The output layer would be a single neuron with a sigmoid activation to distinguish between the 2 classes. As is typical with binary classifiers, you will use the `binary_crossentropy` as your loss function while training.

In [None]:
# Build the model
model = tf.keras.Sequential([
    tf.keras.Input(shape=(MAX_LENGTH,)),
    tf.keras.layers.Embedding(VOCAB_SIZE, EMBEDDING_DIM),
    tf.keras.layers.Flatten(),
    tf.keras.layers.Dense(6, activation='relu'),
    tf.keras.layers.Dense(1, activation='sigmoid')
])

# Setup the training parameters
model.compile(loss='binary_crossentropy',optimizer='adam',metrics=['accuracy'])

# Print the model summary
model.summary()

## Train the Model

Next, of course, is to train your model. With the current settings, you will get near perfect training accuracy after just 5 epochs but the validation accuracy will only be at around 80%. See if you can still improve this by adjusting some of the parameters earlier (e.g. the `VOCAB_SIZE`, number of `Dense` neurons, number of epochs, etc.).

In [None]:
NUM_EPOCHS = 5

# Train the model
model.fit(train_dataset_final, epochs=NUM_EPOCHS, validation_data=test_dataset_final)

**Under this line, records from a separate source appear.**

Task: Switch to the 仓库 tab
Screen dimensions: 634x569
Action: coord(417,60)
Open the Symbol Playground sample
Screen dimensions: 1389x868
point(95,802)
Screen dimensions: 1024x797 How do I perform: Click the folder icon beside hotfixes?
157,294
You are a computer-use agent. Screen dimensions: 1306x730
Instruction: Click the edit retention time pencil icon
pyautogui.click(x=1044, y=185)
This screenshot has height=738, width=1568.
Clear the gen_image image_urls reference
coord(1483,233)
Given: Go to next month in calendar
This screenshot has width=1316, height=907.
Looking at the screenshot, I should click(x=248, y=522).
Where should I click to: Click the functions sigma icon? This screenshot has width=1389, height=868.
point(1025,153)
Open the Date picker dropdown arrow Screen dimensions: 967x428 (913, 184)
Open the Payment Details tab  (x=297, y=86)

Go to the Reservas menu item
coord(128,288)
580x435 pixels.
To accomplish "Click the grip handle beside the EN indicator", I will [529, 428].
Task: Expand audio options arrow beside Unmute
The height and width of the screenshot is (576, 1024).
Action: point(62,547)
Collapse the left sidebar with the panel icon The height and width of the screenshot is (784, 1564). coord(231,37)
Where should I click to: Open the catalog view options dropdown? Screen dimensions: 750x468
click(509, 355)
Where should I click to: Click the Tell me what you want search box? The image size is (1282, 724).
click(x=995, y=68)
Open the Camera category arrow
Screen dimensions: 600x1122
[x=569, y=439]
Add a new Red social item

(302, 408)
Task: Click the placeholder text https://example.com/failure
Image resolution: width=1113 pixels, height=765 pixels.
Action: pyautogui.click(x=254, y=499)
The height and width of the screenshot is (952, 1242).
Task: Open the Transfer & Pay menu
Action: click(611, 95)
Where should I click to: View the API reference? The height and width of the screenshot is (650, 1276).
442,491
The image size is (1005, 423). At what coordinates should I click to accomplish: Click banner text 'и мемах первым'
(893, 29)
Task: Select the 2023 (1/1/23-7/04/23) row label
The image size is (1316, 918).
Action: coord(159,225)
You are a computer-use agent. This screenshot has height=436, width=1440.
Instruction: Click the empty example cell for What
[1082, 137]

## Visualize Word Embeddings

After training, you can visualize the trained weights in the `Embedding` layer to see words that are clustered together. The [Tensorflow Embedding Projector](https://projector.tensorflow.org/) is able to reduce the 16-dimension vectors you defined earlier into fewer components so it can be plotted in the projector. First, you will need to get these weights and you can do that with the cell below:

In [None]:
# Get the embedding layer from the model (i.e. first layer)
embedding_layer = model.layers[0]

# Get the weights of the embedding layer
embedding_weights = embedding_layer.get_weights()[0]

# Print the shape. Expected is (vocab_size, embedding_dim)
print(embedding_weights.shape)

You will need to generate two files:

* `vecs.tsv` - contains the vector weights of each word in the vocabulary
* `meta.tsv` - contains the words in the vocabulary

You will get the word list from the `TextVectorization` layer you adapted earler, then start the loop to generate the files. You will loop `vocab_size-1` times, skipping the `0` key because it is just for the padding.

In [None]:
# Open writeable files
out_v = io.open('vecs.tsv', 'w', encoding='utf-8')
out_m = io.open('meta.tsv', 'w', encoding='utf-8')

# Get the word list
vocabulary = vectorize_layer.get_vocabulary()

# Initialize the loop. Start counting at `1` because `0` is just for the padding
for word_num in range(1, len(vocabulary)):

  # Get the word associated withAttributeError the current index
  word_name = vocabulary[word_num]

  # Get the embedding weights associated with the current index
  word_embedding = embedding_weights[word_num]

  # Write the word name
  out_m.write(word_name + "\n")

  # Write the word embedding
  out_v.write('\t'.join([str(x) for x in word_embedding]) + "\n")

# Close the files
out_v.close()
out_m.close()

You can find the files in your current working directory and download them. Now you can go to the [Tensorflow Embedding Projector](https://projector.tensorflow.org/) and load the two files you downloaded to see the visualization. You can search for words like `worst` and `fantastic` and see the other words closely located to these.

## Wrap Up

In this lab, you were able build a simple sentiment classification model and train it on preprocessed text data. In the next lessons, you will revisit the Sarcasm Dataset you used in Week 1 and build a model to train on it.